Vladímir Yegórovich Makovski, «Woman Looking at Earring in Pocket Mirror», 1916
Si Narciso pudo mirarse en el agua, nosotros podemos miramos en nuestros celulares, o en ascensores y vitrinas. Pero el espejo de bolsillo sigue siendo irreemplazable: su tamaño, portabilidad y fidelidad permiten un encuentro íntimo con nuestro rostro.
Entre el Medioevo y el Renacimiento, estos espejos florecieron como una alternativa a los ejemplares más grandes, por ejemplo, de cuerpo completo, que podían ser carísimos, incluso más que la pintura original de un gran artista. Esa es la razón por la que los espejos se enmarcaban, y los portátiles no fueron la excepción, ya que, hasta la actualidad, son sostenidos por una carcasa. Esa reminiscencia pictórica los protege de eventuales quiebres y, por supuesto, facilita su transporte a cualquier lugar. Con una cara de cristal o metal pulido, y la otra como funda protectora, este artilugio de bolsillo nos permite arreglarnos donde y cuando queramos. El tocador como espacio o pieza de mobiliario para el embellecimiento es una invención moderna, así que la existencia del espejo portátil ha facilitado la tarea durante siglos.

Espejo, bronce, China, siglo VIII, ø 16,2 cm. The Metropolitan Museum of Art, New York.
Pero el espejo no sólo se ha vinculado con la belleza. Desde su invención, se le ha atribuido una función milagrosa. Es cosa de acordarse de las supersticiones que rodean su mal uso o el tipo de adivinación que puede hacerse con él (la catoptromancia). En el antiguo mundo grecolatino, algunos espejos, cuyo diámetro no superaba los cinco centímetros, servían como ofrendas divinas o amuletos.
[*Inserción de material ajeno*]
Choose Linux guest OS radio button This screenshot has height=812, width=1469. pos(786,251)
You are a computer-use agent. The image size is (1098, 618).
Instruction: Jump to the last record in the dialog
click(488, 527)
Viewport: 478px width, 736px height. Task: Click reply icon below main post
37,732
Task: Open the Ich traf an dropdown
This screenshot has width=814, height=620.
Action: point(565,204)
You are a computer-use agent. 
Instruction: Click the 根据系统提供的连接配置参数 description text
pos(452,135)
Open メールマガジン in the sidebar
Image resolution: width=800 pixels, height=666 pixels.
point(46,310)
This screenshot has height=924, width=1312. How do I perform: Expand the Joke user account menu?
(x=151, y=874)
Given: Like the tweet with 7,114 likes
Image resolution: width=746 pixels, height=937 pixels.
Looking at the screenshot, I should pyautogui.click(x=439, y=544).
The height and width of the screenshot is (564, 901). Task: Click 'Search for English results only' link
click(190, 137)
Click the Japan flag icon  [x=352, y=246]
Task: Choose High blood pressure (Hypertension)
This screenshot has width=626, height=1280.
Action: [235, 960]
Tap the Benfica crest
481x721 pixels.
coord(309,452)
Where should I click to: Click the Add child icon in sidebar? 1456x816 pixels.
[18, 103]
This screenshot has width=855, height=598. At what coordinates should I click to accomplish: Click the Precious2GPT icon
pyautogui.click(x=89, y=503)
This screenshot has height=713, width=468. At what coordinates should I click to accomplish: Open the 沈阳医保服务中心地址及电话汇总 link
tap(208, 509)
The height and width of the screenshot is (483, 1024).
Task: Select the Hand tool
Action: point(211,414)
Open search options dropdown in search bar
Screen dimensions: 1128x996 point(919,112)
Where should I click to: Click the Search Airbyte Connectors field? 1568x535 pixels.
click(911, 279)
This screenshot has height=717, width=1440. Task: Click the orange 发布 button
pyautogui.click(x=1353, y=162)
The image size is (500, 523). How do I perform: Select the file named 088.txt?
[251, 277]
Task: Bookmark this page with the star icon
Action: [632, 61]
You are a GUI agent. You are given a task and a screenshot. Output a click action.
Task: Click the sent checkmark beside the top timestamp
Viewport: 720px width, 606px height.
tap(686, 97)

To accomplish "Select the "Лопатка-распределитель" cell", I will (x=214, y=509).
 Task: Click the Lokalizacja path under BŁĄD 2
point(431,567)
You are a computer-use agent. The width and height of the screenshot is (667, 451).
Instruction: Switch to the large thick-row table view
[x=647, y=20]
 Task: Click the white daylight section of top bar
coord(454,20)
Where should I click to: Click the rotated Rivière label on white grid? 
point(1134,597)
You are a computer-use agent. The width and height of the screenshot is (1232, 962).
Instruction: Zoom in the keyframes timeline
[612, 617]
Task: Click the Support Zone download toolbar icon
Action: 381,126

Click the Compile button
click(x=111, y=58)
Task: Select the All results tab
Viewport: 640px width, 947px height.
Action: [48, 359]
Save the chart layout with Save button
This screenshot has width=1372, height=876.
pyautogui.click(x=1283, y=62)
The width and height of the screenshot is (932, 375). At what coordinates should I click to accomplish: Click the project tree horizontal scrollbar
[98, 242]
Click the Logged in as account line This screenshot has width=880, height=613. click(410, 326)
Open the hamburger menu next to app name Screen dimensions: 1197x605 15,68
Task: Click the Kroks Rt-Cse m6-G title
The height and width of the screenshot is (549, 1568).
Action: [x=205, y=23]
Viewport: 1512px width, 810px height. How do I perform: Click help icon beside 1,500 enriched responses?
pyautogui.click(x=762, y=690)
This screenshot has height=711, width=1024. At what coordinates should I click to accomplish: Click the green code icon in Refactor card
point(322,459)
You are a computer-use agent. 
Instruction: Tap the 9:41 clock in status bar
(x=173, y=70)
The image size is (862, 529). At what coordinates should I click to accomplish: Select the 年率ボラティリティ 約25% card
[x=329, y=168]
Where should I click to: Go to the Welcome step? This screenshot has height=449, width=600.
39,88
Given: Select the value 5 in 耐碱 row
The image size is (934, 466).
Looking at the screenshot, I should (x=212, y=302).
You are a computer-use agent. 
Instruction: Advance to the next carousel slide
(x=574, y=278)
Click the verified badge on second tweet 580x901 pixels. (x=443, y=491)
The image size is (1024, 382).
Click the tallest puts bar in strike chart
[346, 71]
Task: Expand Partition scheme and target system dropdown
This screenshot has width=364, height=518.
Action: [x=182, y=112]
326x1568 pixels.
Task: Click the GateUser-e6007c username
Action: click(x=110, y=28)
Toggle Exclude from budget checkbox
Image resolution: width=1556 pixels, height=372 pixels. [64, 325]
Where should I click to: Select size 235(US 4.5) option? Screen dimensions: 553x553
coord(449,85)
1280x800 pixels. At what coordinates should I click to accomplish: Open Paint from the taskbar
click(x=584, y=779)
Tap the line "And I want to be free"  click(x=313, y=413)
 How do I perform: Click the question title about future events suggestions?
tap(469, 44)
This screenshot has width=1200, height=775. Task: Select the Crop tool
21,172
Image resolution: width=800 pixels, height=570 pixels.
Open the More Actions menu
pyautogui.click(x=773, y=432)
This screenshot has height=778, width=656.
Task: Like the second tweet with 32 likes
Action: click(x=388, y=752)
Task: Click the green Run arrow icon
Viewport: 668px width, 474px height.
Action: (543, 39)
En la época medieval, los peregrinos cristianos solían viajar con espejos portátiles para “captar” la imagen de un santo y llevarse consigo sus virtudes. «El espejo de Matsuyama», un precioso cuento anónimo japonés, relata el peculiar empleo que una adolescente le dio a ese objeto tan extraño en el mundo rural, pero absolutamente conocido en el urbano: un espejo redondo, de tersa superficie brillante y reverso ornamentado con flores y aves, en cuyo cristal creía ver la cara de su mamá recientemente fallecida, y no el suyo. La etimología revela que las palabras mirror y miracle están emparentadas gracias a su antepasado latino mirare, del que proviene no sólo ‘mirar’ sino también ‘admirarse por algo’.
En la Edad Media, los amantes podían regalarse coronas floridas, joyas y poemas, pero también espejos redondos de marfil, que medían alrededor de 10 centímetros. Eran artículos de lujo que usaban tanto mujeres como hombres, para embellecerse y recordar, a la vez, a sus seres amados. Como la ropa femenina no tenía bolsillos, podían llevarse colgados del cinturón o en el bolso, convirtiéndose en preciados accesorios. A veces, incluso, tenían una perforación para ser colgados en la pared. Este tipo de espejo se relacionaba con los libros: en su carcasa superior llevaba tallada tanto una escena proveniente de novelas de caballerías, como románticas cacerías en el bosque, o leyendas amorosas de moda, como la de Tristán e Isolda. Se hizo común la presencia de estos espejos en la literatura cortesana de los siglos XII y XIII, figurando como un regalo codiciado o la encarnación de una vanidad desenfrenada en «El romance de la rosa», de Guillaume Lorris y Jean de Meun, y el «Tratado del amor cortés», de Andrés el Capellán.

Clara Peeters, «Vanitas Self-portait», c.1613-1620.
En la pintura, la escultura y el cine, los espejos murales y portátiles se multiplican, simbolizando, entre otros sentidos, la condición efímera de la existencia. La artista flamenca Clara Peeters, en un posible autorretrato, sostiene un espejo de bolsillo, pequeño y abierto, que participa de una trama de objetos redondos y brillantes, como una burbuja o unas monedas, asociada al tópico de la vanitas.
Otra metáfora del espejo de mano es la identidad. En «Una mujer fantástica», de Sebastián Lelio, Marina, la protagonista, se observa en un espejo redondo que reposa sobre su pubis, mientras cavila sobre su incomprendido ser femenino. Es una de las escenas más hermosas y recordadas de la película que, al parecer, se inspiró en una fotografía de Armen Susan Ordjanian, de 1981. Abiertos, los espejos de bolsillo despliegan toda su utilidad y verdad. Cuando están cerrados, sus reversos exhiben el paisaje de una ciudad de ensueño, la foto de una actriz favorita o la caricatura de un grupo de música de culto, convirtiéndolos en cotidianas y pequeñas obras de arte. Embellecen su entorno mientras embellecen a sus portadores.